--- BEGIN ---

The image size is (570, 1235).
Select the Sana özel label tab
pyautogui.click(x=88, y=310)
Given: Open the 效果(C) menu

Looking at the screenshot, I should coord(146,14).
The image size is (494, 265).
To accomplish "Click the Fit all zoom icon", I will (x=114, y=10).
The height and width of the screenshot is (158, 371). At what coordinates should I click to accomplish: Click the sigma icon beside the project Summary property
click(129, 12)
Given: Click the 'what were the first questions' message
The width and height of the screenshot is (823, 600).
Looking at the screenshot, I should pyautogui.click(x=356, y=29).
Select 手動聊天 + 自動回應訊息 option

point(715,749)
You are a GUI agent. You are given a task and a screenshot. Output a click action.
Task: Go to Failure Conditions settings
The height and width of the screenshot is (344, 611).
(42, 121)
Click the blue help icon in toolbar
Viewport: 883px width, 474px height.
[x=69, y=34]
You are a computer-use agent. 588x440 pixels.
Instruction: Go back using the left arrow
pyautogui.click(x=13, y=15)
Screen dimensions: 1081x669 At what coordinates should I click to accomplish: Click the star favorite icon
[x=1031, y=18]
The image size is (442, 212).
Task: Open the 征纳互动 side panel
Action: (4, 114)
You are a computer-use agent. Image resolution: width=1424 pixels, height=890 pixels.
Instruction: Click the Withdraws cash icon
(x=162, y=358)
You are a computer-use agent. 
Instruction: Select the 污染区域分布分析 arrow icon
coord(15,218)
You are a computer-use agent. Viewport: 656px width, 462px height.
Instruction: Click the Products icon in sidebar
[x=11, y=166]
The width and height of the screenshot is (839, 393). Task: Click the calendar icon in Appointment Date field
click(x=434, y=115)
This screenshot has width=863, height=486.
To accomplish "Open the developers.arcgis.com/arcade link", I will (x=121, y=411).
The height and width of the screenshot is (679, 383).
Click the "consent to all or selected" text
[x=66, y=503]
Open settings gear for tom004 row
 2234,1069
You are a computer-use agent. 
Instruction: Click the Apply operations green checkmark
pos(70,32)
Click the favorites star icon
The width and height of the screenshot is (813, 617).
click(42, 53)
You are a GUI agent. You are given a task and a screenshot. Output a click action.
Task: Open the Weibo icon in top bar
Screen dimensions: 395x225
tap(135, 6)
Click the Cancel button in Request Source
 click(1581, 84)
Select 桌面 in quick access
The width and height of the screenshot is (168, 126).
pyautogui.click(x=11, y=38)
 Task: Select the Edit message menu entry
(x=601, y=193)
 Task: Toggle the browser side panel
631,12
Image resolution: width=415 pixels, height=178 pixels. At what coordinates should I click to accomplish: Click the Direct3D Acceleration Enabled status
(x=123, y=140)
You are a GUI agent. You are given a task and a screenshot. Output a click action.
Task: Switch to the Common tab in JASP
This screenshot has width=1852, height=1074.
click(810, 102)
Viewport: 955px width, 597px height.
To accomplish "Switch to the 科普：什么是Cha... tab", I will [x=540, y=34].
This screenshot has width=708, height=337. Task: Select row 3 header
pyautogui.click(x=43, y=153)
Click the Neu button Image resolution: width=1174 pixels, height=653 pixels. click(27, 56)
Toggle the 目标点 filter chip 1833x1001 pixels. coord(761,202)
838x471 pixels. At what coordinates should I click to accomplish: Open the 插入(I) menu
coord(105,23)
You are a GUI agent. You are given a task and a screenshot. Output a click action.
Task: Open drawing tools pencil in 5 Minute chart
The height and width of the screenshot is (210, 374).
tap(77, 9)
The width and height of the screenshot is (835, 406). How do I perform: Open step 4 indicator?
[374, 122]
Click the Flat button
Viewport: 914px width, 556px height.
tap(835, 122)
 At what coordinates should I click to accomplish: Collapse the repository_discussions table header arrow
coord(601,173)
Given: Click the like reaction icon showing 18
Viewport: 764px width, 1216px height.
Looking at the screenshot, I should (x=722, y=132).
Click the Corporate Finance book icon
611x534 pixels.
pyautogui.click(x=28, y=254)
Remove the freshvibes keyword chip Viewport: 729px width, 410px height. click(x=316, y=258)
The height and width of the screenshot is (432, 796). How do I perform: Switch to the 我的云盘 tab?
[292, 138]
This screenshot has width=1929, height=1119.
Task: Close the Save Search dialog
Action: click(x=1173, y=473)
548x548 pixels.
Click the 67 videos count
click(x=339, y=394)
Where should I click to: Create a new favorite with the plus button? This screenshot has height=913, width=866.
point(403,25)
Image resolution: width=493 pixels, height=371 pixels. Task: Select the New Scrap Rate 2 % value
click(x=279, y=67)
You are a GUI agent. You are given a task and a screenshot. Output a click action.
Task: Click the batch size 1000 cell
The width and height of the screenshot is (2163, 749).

--- END ---

[WORK INSTRUCTIONS]:
Reproduce all of the data above, line for line and without any changes.

[CORRECT RESPONSE]:
The image size is (570, 1235).
Select the Sana özel label tab
pyautogui.click(x=88, y=310)
Given: Open the 效果(C) menu

Looking at the screenshot, I should coord(146,14).
The image size is (494, 265).
To accomplish "Click the Fit all zoom icon", I will (x=114, y=10).
The height and width of the screenshot is (158, 371). At what coordinates should I click to accomplish: Click the sigma icon beside the project Summary property
click(129, 12)
Given: Click the 'what were the first questions' message
The width and height of the screenshot is (823, 600).
Looking at the screenshot, I should pyautogui.click(x=356, y=29).
Select 手動聊天 + 自動回應訊息 option

point(715,749)
You are a GUI agent. You are given a task and a screenshot. Output a click action.
Task: Go to Failure Conditions settings
The height and width of the screenshot is (344, 611).
(42, 121)
Click the blue help icon in toolbar
Viewport: 883px width, 474px height.
[x=69, y=34]
You are a computer-use agent. 588x440 pixels.
Instruction: Go back using the left arrow
pyautogui.click(x=13, y=15)
Screen dimensions: 1081x669 At what coordinates should I click to accomplish: Click the star favorite icon
[x=1031, y=18]
The image size is (442, 212).
Task: Open the 征纳互动 side panel
Action: (4, 114)
You are a computer-use agent. Image resolution: width=1424 pixels, height=890 pixels.
Instruction: Click the Withdraws cash icon
(x=162, y=358)
You are a computer-use agent. 
Instruction: Select the 污染区域分布分析 arrow icon
coord(15,218)
You are a computer-use agent. Viewport: 656px width, 462px height.
Instruction: Click the Products icon in sidebar
[x=11, y=166]
The width and height of the screenshot is (839, 393). Task: Click the calendar icon in Appointment Date field
click(x=434, y=115)
This screenshot has width=863, height=486.
To accomplish "Open the developers.arcgis.com/arcade link", I will (x=121, y=411).
The height and width of the screenshot is (679, 383).
Click the "consent to all or selected" text
[x=66, y=503]
Open settings gear for tom004 row
 2234,1069
You are a computer-use agent. 
Instruction: Click the Apply operations green checkmark
pos(70,32)
Click the favorites star icon
The width and height of the screenshot is (813, 617).
click(42, 53)
You are a GUI agent. You are given a task and a screenshot. Output a click action.
Task: Open the Weibo icon in top bar
Screen dimensions: 395x225
tap(135, 6)
Click the Cancel button in Request Source
 click(1581, 84)
Select 桌面 in quick access
The width and height of the screenshot is (168, 126).
pyautogui.click(x=11, y=38)
 Task: Select the Edit message menu entry
(x=601, y=193)
 Task: Toggle the browser side panel
631,12
Image resolution: width=415 pixels, height=178 pixels. At what coordinates should I click to accomplish: Click the Direct3D Acceleration Enabled status
(x=123, y=140)
You are a GUI agent. You are given a task and a screenshot. Output a click action.
Task: Switch to the Common tab in JASP
This screenshot has width=1852, height=1074.
click(810, 102)
Viewport: 955px width, 597px height.
To accomplish "Switch to the 科普：什么是Cha... tab", I will [x=540, y=34].
This screenshot has width=708, height=337. Task: Select row 3 header
pyautogui.click(x=43, y=153)
Click the Neu button Image resolution: width=1174 pixels, height=653 pixels. click(27, 56)
Toggle the 目标点 filter chip 1833x1001 pixels. coord(761,202)
838x471 pixels. At what coordinates should I click to accomplish: Open the 插入(I) menu
coord(105,23)
You are a GUI agent. You are given a task and a screenshot. Output a click action.
Task: Open drawing tools pencil in 5 Minute chart
The height and width of the screenshot is (210, 374).
tap(77, 9)
The width and height of the screenshot is (835, 406). How do I perform: Open step 4 indicator?
[374, 122]
Click the Flat button
Viewport: 914px width, 556px height.
tap(835, 122)
 At what coordinates should I click to accomplish: Collapse the repository_discussions table header arrow
coord(601,173)
Given: Click the like reaction icon showing 18
Viewport: 764px width, 1216px height.
Looking at the screenshot, I should (x=722, y=132).
Click the Corporate Finance book icon
611x534 pixels.
pyautogui.click(x=28, y=254)
Remove the freshvibes keyword chip Viewport: 729px width, 410px height. click(x=316, y=258)
The height and width of the screenshot is (432, 796). How do I perform: Switch to the 我的云盘 tab?
[292, 138]
This screenshot has width=1929, height=1119.
Task: Close the Save Search dialog
Action: click(x=1173, y=473)
548x548 pixels.
Click the 67 videos count
click(x=339, y=394)
Where should I click to: Create a new favorite with the plus button? This screenshot has height=913, width=866.
point(403,25)
Image resolution: width=493 pixels, height=371 pixels. Task: Select the New Scrap Rate 2 % value
click(x=279, y=67)
You are a GUI agent. You are given a task and a screenshot. Output a click action.
Task: Click the batch size 1000 cell
The width and height of the screenshot is (2163, 749).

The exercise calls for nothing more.